### [Exercise objective]
Copy every record that follows, word for word.
-- Opening Marker --
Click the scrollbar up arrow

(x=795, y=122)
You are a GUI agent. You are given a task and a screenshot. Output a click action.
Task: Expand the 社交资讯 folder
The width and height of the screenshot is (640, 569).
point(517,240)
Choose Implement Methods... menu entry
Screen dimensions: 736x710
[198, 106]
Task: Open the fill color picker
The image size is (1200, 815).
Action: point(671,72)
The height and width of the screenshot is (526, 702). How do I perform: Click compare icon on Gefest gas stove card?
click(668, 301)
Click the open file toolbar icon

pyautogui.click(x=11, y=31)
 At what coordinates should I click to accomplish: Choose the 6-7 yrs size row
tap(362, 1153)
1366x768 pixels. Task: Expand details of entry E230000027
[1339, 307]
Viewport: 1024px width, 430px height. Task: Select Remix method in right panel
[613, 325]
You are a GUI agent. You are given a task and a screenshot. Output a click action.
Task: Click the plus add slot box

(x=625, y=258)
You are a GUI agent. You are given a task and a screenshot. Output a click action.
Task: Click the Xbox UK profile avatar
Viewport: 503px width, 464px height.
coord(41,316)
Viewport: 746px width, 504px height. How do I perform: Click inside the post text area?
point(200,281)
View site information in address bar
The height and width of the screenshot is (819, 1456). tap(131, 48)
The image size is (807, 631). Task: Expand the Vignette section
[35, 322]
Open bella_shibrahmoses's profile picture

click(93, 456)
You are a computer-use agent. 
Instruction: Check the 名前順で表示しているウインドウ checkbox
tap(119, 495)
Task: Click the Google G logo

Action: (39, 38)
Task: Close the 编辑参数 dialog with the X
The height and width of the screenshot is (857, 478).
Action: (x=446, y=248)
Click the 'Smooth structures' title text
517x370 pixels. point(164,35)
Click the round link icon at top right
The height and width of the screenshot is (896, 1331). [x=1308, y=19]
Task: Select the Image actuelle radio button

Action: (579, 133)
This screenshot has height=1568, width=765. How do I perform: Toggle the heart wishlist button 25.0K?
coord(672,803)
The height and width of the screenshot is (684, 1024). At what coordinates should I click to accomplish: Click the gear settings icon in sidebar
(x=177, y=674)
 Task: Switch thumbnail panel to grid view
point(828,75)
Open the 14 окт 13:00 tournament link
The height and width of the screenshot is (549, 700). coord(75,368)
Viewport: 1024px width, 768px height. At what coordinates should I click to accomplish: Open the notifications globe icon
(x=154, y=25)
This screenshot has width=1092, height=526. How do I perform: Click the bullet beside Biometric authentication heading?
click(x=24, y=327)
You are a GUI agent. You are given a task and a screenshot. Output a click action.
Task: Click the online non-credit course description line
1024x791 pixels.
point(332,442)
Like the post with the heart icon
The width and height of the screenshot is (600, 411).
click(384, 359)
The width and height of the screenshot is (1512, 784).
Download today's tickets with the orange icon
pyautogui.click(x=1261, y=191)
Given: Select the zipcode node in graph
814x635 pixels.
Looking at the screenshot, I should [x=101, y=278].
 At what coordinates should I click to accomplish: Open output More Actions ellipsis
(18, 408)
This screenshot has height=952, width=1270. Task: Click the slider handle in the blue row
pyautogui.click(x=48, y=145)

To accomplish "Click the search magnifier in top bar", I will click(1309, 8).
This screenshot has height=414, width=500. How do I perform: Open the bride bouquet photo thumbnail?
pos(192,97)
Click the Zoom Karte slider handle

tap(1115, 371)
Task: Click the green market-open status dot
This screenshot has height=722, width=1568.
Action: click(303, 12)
-- Closing Marker --
### [Solution to this problem]
Click the scrollbar up arrow

(x=795, y=122)
You are a GUI agent. You are given a task and a screenshot. Output a click action.
Task: Expand the 社交资讯 folder
The width and height of the screenshot is (640, 569).
point(517,240)
Choose Implement Methods... menu entry
Screen dimensions: 736x710
[198, 106]
Task: Open the fill color picker
The image size is (1200, 815).
Action: point(671,72)
The height and width of the screenshot is (526, 702). How do I perform: Click compare icon on Gefest gas stove card?
click(668, 301)
Click the open file toolbar icon

pyautogui.click(x=11, y=31)
 At what coordinates should I click to accomplish: Choose the 6-7 yrs size row
tap(362, 1153)
1366x768 pixels. Task: Expand details of entry E230000027
[1339, 307]
Viewport: 1024px width, 430px height. Task: Select Remix method in right panel
[613, 325]
You are a GUI agent. You are given a task and a screenshot. Output a click action.
Task: Click the plus add slot box

(x=625, y=258)
You are a GUI agent. You are given a task and a screenshot. Output a click action.
Task: Click the Xbox UK profile avatar
Viewport: 503px width, 464px height.
coord(41,316)
Viewport: 746px width, 504px height. How do I perform: Click inside the post text area?
point(200,281)
View site information in address bar
The height and width of the screenshot is (819, 1456). tap(131, 48)
The image size is (807, 631). Task: Expand the Vignette section
[35, 322]
Open bella_shibrahmoses's profile picture

click(93, 456)
You are a computer-use agent. 
Instruction: Check the 名前順で表示しているウインドウ checkbox
tap(119, 495)
Task: Click the Google G logo

Action: (39, 38)
Task: Close the 编辑参数 dialog with the X
The height and width of the screenshot is (857, 478).
Action: (x=446, y=248)
Click the 'Smooth structures' title text
517x370 pixels. point(164,35)
Click the round link icon at top right
The height and width of the screenshot is (896, 1331). [x=1308, y=19]
Task: Select the Image actuelle radio button

Action: (579, 133)
This screenshot has height=1568, width=765. How do I perform: Toggle the heart wishlist button 25.0K?
coord(672,803)
The height and width of the screenshot is (684, 1024). At what coordinates should I click to accomplish: Click the gear settings icon in sidebar
(x=177, y=674)
 Task: Switch thumbnail panel to grid view
point(828,75)
Open the 14 окт 13:00 tournament link
The height and width of the screenshot is (549, 700). coord(75,368)
Viewport: 1024px width, 768px height. At what coordinates should I click to accomplish: Open the notifications globe icon
(x=154, y=25)
This screenshot has width=1092, height=526. How do I perform: Click the bullet beside Biometric authentication heading?
click(x=24, y=327)
You are a GUI agent. You are given a task and a screenshot. Output a click action.
Task: Click the online non-credit course description line
1024x791 pixels.
point(332,442)
Like the post with the heart icon
The width and height of the screenshot is (600, 411).
click(384, 359)
The width and height of the screenshot is (1512, 784).
Download today's tickets with the orange icon
pyautogui.click(x=1261, y=191)
Given: Select the zipcode node in graph
814x635 pixels.
Looking at the screenshot, I should [x=101, y=278].
 At what coordinates should I click to accomplish: Open output More Actions ellipsis
(18, 408)
This screenshot has height=952, width=1270. Task: Click the slider handle in the blue row
pyautogui.click(x=48, y=145)

To accomplish "Click the search magnifier in top bar", I will click(1309, 8).
This screenshot has height=414, width=500. How do I perform: Open the bride bouquet photo thumbnail?
pos(192,97)
Click the Zoom Karte slider handle

tap(1115, 371)
Task: Click the green market-open status dot
This screenshot has height=722, width=1568.
Action: click(303, 12)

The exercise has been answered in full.